Я бы ответил как, да вошёл Тим. Совершенно цуцикоподобный: за дедовым трёпом я забыл о пересменке.

— Прости, Тимка, заболтались… Там как, без перемен?

— Абсолютно, — и сунул мне ружьё.

Укореняясь в дозоре, я пожалел, что не прихватили мы с собой чего со стола, очень бы теперь пригодился кусочек, скажем, свинятинки… Вот ведь как гнусно устроен человек: возьми за задницу — про всё позабудет, что ни попроси, отдаст, обрубку вон трухлявому молиться станет, лишь бы уцелеть. А поотпустит слегка, и — ша, и у него уже в желудке свербит, и в прочих местах, на которых минуту назад со всеми на свете приборами лежало.

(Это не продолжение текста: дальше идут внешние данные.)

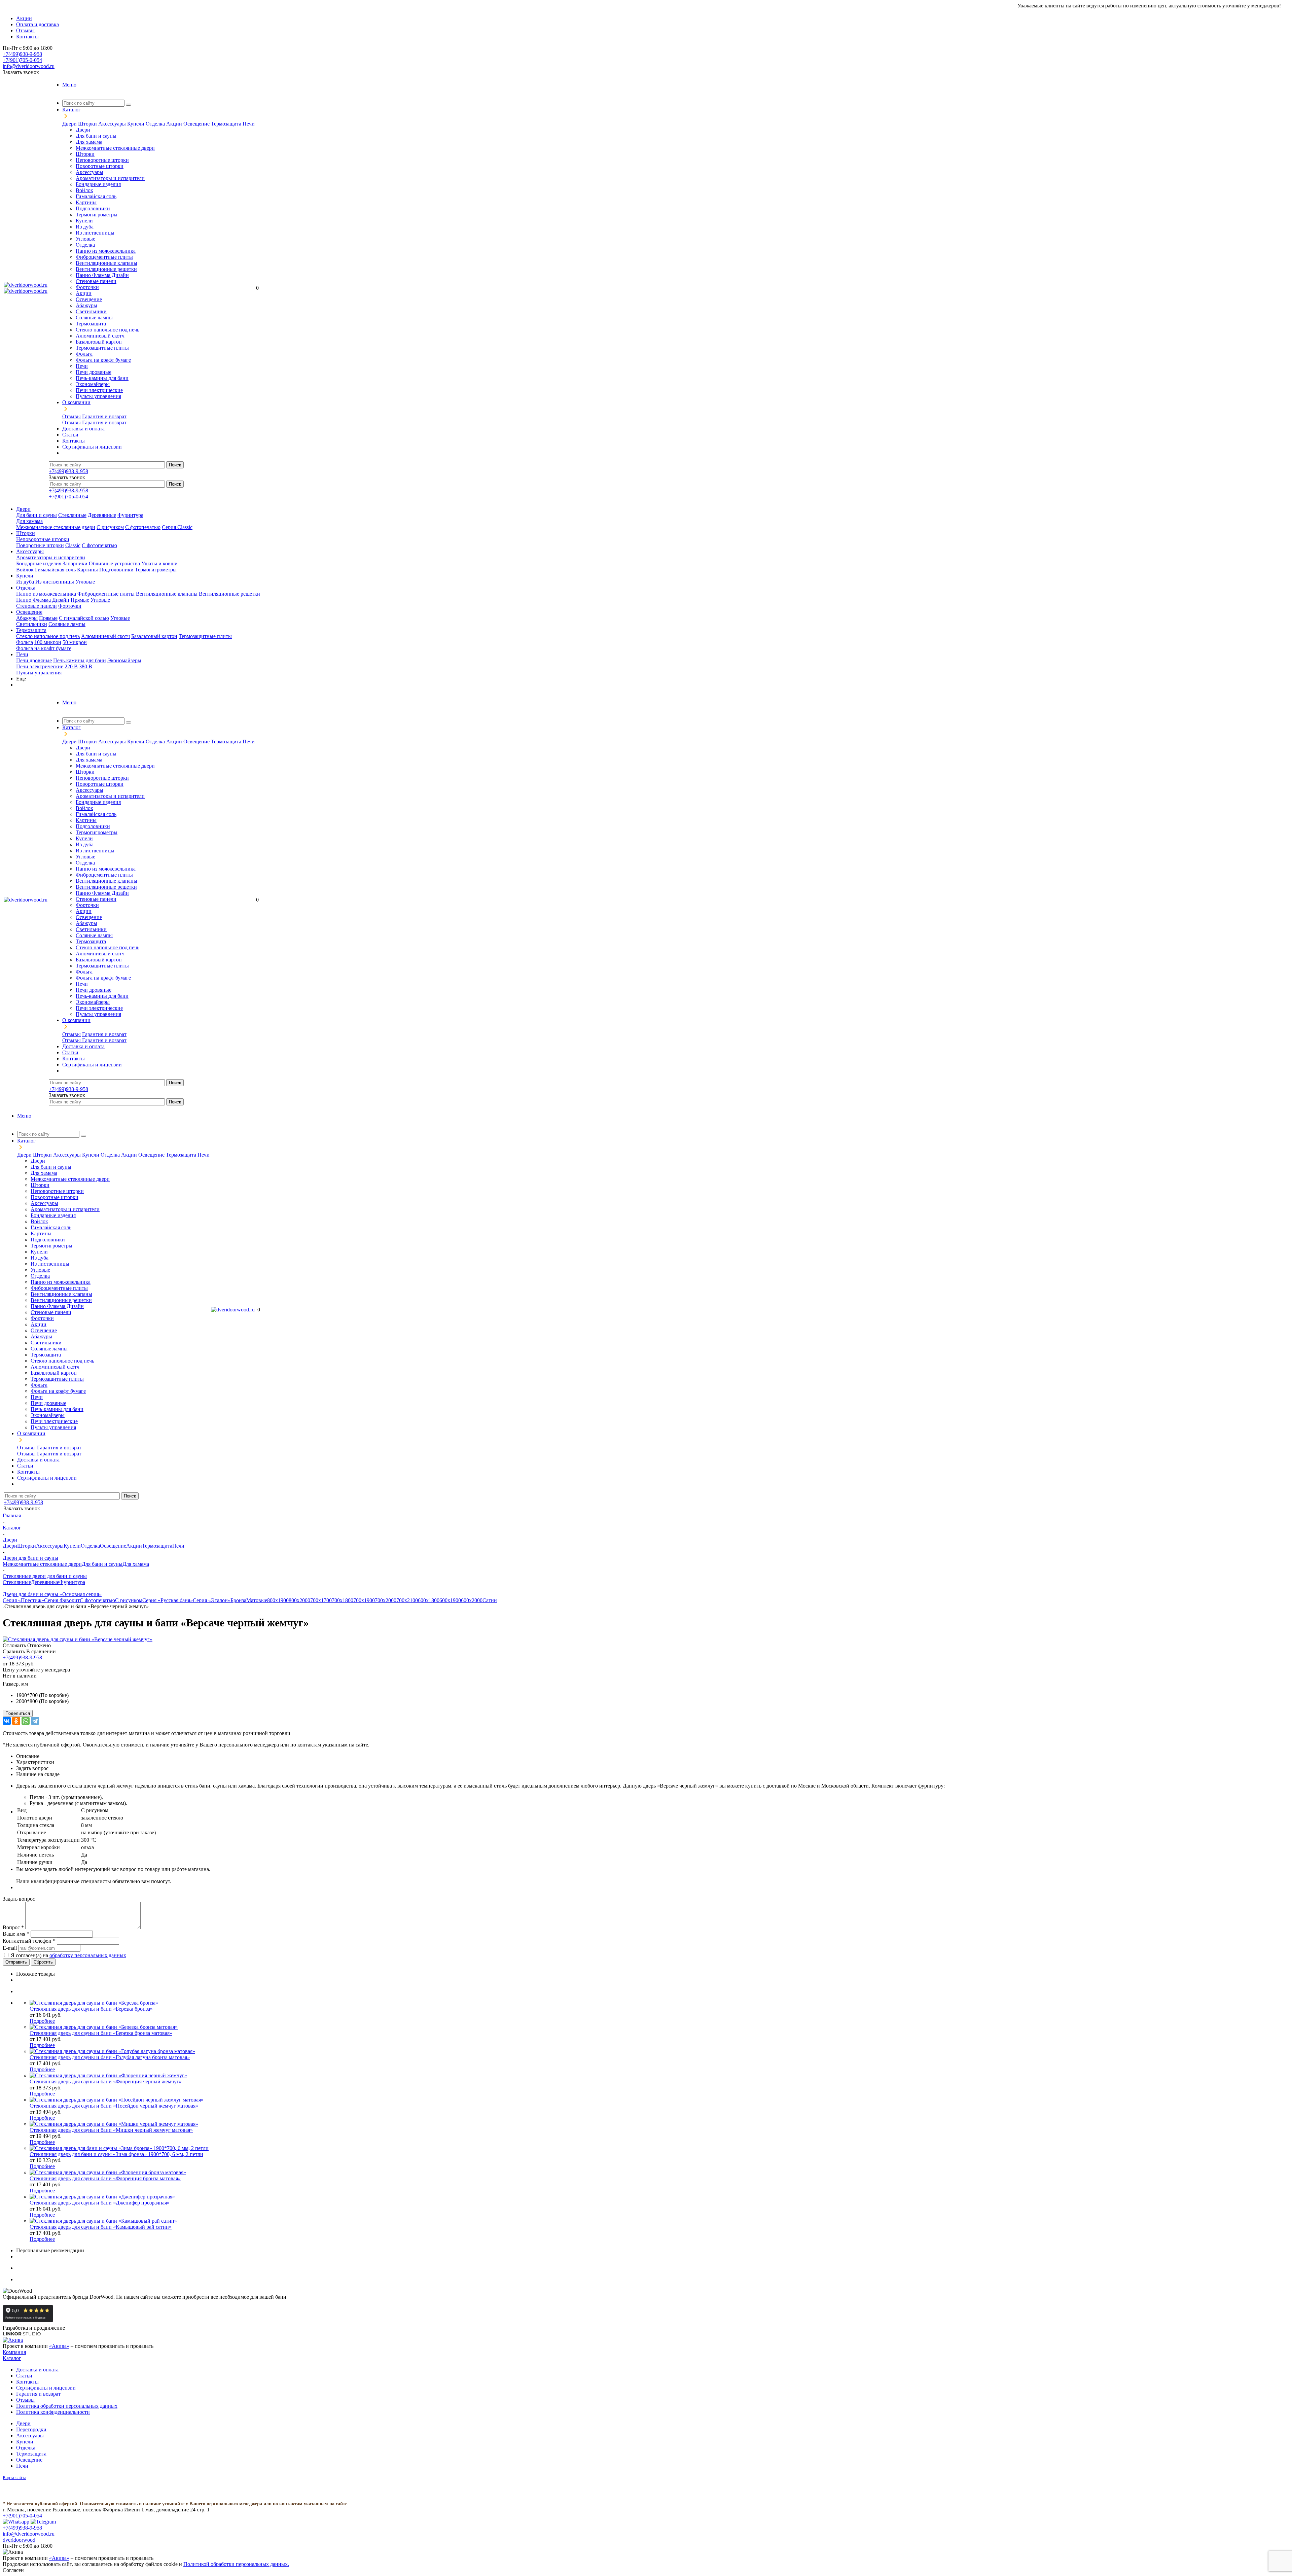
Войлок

Или не гнусно, а разумно?..

А снег валил и валил. И светать не светало. И ода было не видать. Расслабляться, конечно, рано. Настоящие войны начинаются под утро. С другой стороны, не такой уж мы грозный гарнизон, чтобы всю ночь на нас вилы точить.

А может, его там и нет совсем? Может, и впрямь починились, да и дальше двинули, а мы тут поджилками дребезжим? Прав Дед: главное до рассвета дотянуть.

Но холодно-то, холодно!.. А Тим не спешит. А торопить неловко — сам пацана полночи проморозил…

И тут я допустил убийственную оплошность: хлопнул ресницами об ресницы и задремал…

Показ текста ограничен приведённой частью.